Part 2: Using Wireshark to Capture and Analyze Remote ICMP Data

Context / Scenario

Wireshark is a protocol analyzer software tool, sometimes known as a "packet sniffer," that is used for network troubleshooting, analysis, software and protocol development, and teaching. As data streams traverse the network, the sniffer "captures" each protocol data unit (PDU) and is able to decode and analyse its contents in accordance with the relevant RFC or other standard.

Wireshark is an essential tool for anybody who works with networks and may be used in conjunction with the majority of the labs in the CCNA courses for data analysis and troubleshooting. Wireshark will be used to collect ICMP data packet IP addresses and Ethernet frame MAC addresses in this experiment.

Ressources Required

1 personal computer (Windows with internet access)

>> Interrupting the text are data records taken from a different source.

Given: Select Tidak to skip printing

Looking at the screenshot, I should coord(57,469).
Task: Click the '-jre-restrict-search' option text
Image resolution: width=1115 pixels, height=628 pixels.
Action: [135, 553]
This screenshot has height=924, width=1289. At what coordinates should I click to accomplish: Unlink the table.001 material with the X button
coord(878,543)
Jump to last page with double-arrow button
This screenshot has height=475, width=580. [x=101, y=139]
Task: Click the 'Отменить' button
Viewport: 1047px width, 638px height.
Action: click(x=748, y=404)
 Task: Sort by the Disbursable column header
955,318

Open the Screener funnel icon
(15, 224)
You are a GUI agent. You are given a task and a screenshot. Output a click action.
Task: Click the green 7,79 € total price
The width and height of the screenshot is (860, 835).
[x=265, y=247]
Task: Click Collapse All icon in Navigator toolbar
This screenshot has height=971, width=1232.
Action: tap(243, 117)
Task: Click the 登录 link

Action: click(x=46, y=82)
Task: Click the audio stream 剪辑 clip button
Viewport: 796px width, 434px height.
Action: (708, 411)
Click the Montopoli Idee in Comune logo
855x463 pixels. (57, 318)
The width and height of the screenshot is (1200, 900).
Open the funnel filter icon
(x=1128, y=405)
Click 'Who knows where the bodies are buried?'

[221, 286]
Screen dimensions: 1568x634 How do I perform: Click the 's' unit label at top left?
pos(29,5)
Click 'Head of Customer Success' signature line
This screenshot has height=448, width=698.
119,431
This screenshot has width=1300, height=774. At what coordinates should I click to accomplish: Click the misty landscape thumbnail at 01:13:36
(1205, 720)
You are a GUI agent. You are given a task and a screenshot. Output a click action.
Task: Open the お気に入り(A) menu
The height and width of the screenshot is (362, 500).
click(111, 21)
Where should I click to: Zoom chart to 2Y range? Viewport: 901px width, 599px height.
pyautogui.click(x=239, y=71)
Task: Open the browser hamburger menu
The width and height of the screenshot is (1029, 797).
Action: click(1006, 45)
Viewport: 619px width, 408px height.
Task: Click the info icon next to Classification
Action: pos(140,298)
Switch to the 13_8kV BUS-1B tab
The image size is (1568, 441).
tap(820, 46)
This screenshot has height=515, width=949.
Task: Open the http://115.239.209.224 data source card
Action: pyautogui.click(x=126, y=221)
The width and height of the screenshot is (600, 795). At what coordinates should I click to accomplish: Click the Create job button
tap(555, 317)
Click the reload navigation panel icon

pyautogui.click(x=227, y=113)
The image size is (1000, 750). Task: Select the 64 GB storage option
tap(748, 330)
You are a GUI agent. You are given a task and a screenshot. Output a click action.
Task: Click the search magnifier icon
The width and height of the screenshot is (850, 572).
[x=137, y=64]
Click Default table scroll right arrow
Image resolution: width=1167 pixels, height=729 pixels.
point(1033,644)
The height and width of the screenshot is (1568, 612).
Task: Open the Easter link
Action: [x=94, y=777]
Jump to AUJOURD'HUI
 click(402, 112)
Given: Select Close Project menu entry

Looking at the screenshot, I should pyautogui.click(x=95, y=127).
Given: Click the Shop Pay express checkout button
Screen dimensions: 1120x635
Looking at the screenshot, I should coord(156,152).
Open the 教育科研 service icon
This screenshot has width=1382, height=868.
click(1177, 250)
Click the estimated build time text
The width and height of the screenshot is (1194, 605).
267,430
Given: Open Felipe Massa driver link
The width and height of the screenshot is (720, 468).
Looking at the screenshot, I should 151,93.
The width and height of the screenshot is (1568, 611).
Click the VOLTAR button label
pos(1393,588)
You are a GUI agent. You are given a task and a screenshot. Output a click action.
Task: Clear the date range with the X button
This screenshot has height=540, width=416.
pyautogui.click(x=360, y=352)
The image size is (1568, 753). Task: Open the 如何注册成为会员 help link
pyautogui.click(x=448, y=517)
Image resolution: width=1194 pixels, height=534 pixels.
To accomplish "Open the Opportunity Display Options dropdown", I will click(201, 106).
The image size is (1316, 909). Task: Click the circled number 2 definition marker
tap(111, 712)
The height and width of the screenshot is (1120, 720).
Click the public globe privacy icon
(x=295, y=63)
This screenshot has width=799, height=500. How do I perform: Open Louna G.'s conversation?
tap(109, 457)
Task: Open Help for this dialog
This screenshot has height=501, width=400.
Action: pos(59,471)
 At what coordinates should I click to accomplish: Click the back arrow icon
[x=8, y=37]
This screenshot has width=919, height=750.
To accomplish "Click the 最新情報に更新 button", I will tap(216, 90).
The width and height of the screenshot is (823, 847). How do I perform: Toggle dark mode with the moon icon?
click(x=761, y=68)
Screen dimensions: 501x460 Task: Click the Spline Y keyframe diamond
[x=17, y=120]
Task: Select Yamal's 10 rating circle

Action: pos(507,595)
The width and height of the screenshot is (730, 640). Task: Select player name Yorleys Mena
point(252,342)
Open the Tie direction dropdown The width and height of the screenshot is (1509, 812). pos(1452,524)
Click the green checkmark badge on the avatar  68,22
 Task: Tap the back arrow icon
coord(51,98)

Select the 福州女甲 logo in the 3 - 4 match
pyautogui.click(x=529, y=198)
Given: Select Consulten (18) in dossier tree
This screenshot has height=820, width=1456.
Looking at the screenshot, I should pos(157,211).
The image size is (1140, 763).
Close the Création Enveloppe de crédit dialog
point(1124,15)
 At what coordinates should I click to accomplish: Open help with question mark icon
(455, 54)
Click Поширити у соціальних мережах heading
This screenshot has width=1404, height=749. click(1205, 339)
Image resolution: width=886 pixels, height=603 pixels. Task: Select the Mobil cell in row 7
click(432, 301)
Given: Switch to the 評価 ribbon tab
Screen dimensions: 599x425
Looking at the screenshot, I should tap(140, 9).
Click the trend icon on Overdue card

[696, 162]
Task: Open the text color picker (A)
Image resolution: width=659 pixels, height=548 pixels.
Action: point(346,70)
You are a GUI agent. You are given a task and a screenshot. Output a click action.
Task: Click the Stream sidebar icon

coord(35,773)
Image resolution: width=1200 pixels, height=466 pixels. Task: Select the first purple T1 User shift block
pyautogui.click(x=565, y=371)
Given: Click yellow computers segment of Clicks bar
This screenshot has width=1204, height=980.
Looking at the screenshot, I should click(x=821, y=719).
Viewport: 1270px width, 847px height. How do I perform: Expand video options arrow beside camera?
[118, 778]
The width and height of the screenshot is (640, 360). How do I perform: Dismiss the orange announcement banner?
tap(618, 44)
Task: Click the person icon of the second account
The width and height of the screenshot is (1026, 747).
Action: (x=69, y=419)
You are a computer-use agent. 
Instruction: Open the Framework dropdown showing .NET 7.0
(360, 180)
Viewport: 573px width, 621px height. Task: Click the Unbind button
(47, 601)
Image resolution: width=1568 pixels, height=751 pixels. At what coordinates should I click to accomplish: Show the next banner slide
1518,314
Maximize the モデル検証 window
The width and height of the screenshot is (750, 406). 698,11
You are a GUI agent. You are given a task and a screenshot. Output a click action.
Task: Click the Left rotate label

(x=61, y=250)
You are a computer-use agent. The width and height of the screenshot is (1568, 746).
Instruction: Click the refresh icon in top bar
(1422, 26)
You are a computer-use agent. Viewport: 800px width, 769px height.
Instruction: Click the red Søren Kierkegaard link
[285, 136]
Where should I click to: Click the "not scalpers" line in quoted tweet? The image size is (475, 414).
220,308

Additional personal computers (PCs) connected to a local area network (LAN) will be utilised to respond to ping queries.

Note from the instructor: This lab requires that the student is using a computer with internet connectivity that is capable of pinging other computers on the local area network.

Using a packet sniffer such as Wireshark may be seen as a violation of the school's security policy. Permission should be sought prior to running Wireshark for this lab. If the teacher has reservations about utilising a packet sniffer such as Wireshark, he or she may opt to assign the lab as homework or provide a walk-through session.

Instructions

Part 1: Using Wireshark to Capture and Analyze Local ICMP Data

In Part 1 of this lab, you will ping another PC on the local area network and use Wireshark to collect ICMP requests and responses. Additionally, you will examine the collected frames for particular information. This investigation should contribute to a better understanding of how packet headers are utilised to transmit data to their intended destination.

Step 1: Obtain the IP addresses of your computer's interfaces.

For this lab, you will need to determine your computer's IP address and the physical address of its network interface card (NIC), commonly known as the MAC address.

a. In a command prompt window, type ipconfig /all to get the IP address, description, and MAC (physical) address of your PC's interface.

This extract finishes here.